I believe the number one mistake new runners make has nothing to do with form: they try to do too much, too soon. This can lead to frustration, and the person ends up just giving up. Do not fall victim to this.
Runnerclick Pro Coaches Weigh In
We asked our RunnerClick Pro coaches to share some advice on how to achieve proper running form.
Coach Carrie Miller of On Pace Coaching has this advice, “In simple terms, here are what I feel are the keys to proper running form.”
- Slight lean forward of the upper body, shoulders down and back.
- Relaxed arm swing that doesn’t cross in front of your body (think of brushing up against your pockets as you swing).
- Midfoot strike under your body (for longer distance running, not sprinting).
- Feet that stay slightly apart (sideways) as you step – think of and practice placing each foot on opposite sides of the white line on the side of the road. Feet should have neutral pronation.
Lauren Sheu of Running for Wellness also has some sound advice for us.
1. Relax your shoulders and arms. Do not clench or slump your shoulders, make sure they feel loose and relaxed.
2. Look straight ahead when you run. Keep your head forward and try to avoid looking down.
3. Maintain good posture as you run.

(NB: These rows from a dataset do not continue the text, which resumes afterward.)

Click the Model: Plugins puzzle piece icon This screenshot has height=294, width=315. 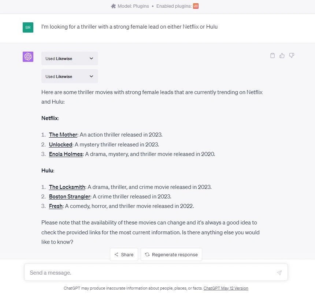pos(113,6)
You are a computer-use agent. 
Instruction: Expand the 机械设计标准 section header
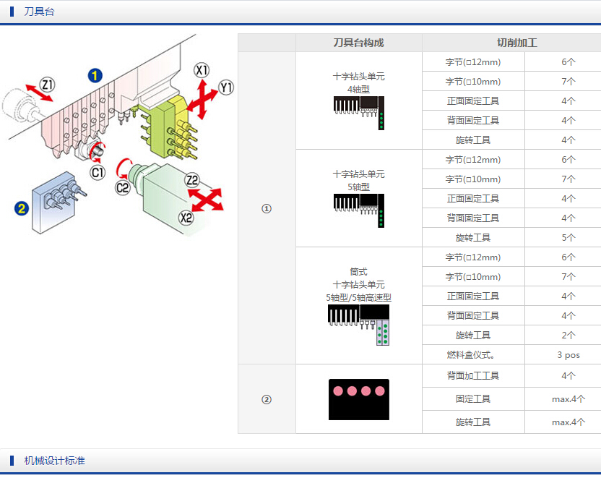(54, 461)
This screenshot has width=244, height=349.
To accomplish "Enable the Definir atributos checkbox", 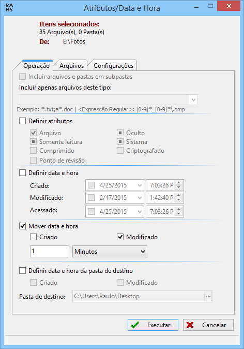I will [22, 121].
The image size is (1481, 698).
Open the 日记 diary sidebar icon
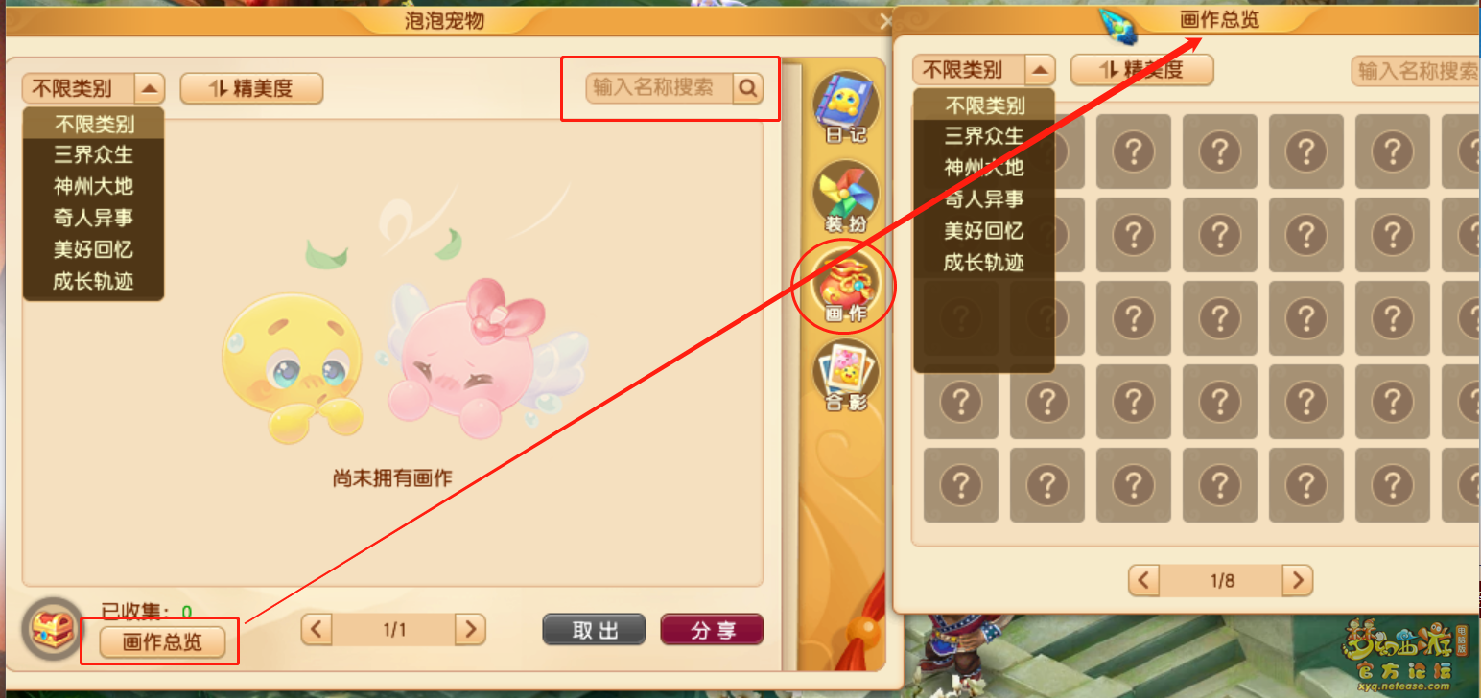pos(846,106)
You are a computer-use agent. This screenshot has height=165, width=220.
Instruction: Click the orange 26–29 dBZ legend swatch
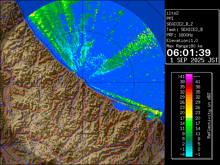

Stand straight up and engage your core. Lean slightly forward.
4. Keep your hands loose. It should feel like you’re loosely holding an egg with each hand.
5. Use a relaxed arm swing and maintain a 90-degree angle bend at your elbows. Do not cross your arms in front of you. Imagine that there is a divider going down your center.
Your hands should not cross that line to the other side of your body. Also, try to avoid rotating your body as you run. Face forward in the direction you are running.
6. Take short and light steps. Aim for a cadence of 180 steps per minute.
Chris Bailey, Director and Coach, Without Limits Charleston, adds the following.
These increases, however, require more energy. Improvements to our running form can lead to enhanced running economy, which is our body’s ability to utilize energy, especially oxygen, efficiently.
Enhanced running economy allows us to increase our stride length or stride frequency without requiring more energy. If I were to have athletes focus on one change, it would be to increase their cadence or stride rate/frequency.
Many common issues with form, such as poor posture, overstriding, and heel striking can be resolved by having athletes increase their cadence by focusing on shorter, quicker strides. Athletes can track their cadence using devices like certain GPS watches or by using a metronome.
At the End of the Day, How Much Does Form Matter?
In your quest to figure out the best way to run, you will find yourself focusing on everything from a correct running posture to proper foot striking. Wondering why we give you similar advice from two separate running coaches? Great question.
It is because sometimes how someone phrases something really resonates with a runner. It is part of why we all learn differently.
Whether the question in your head is how to get faster at running or is this the best way to run, one thing remains true: no matter how you run – it is good for your body.
We all have to walk before running and running slowly before we sprint. Be patient with yourself and give yourself grace. Study running, but don’t overthink it.
Just find joy in moving your body, friends.